- _Records shown_:
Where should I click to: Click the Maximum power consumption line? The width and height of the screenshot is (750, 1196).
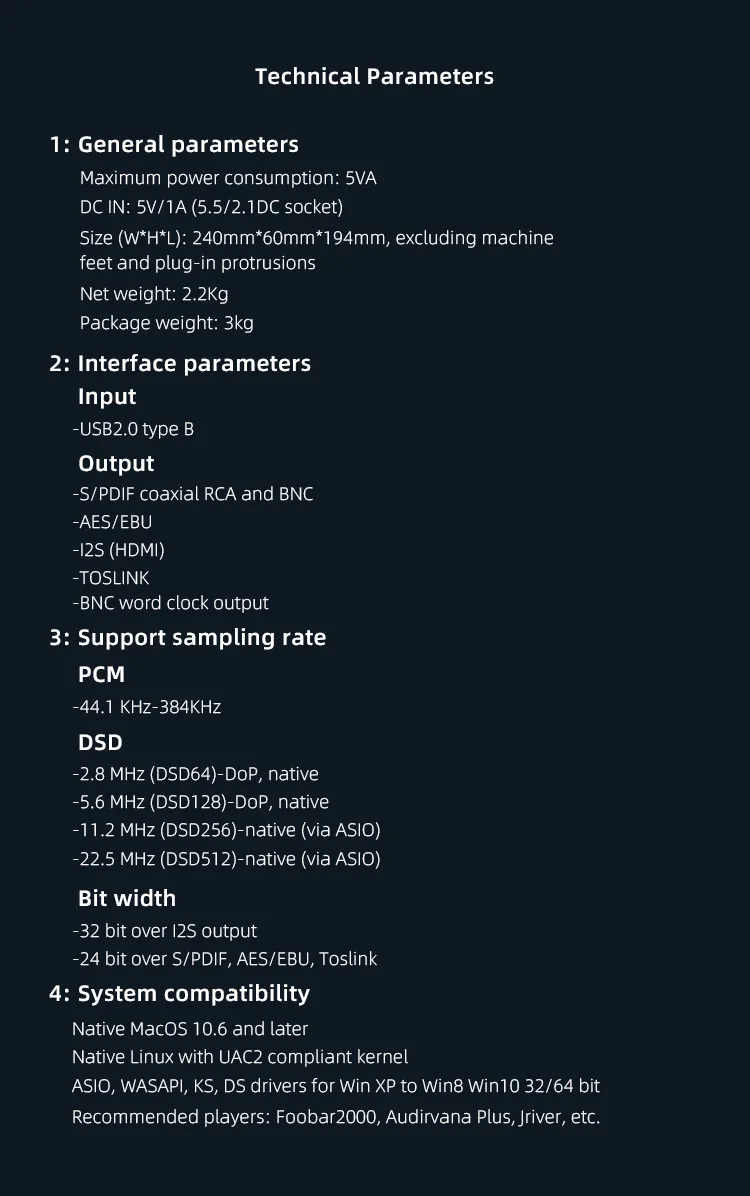click(228, 178)
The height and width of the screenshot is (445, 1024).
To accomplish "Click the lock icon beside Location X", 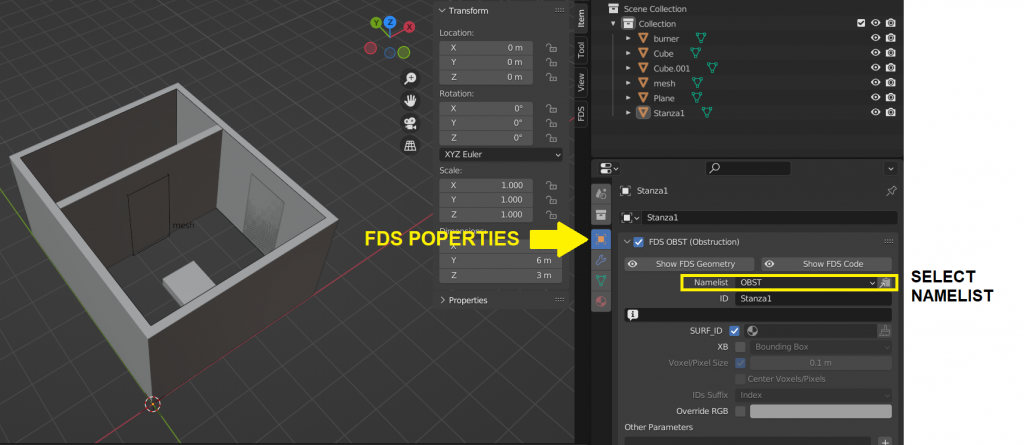I will 551,48.
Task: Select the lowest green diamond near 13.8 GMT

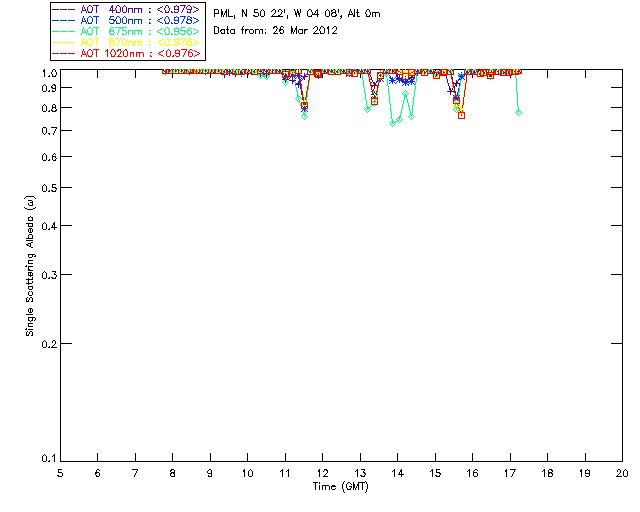Action: click(x=392, y=123)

- _What you will do_:
Every line from the one containing "Task: Select the" through the last line of the data is to be retyped exactly, with nothing added and no pictures included.

- _Task response_:
Task: Select the lowest green diamond near 13.8 GMT

Action: click(x=392, y=123)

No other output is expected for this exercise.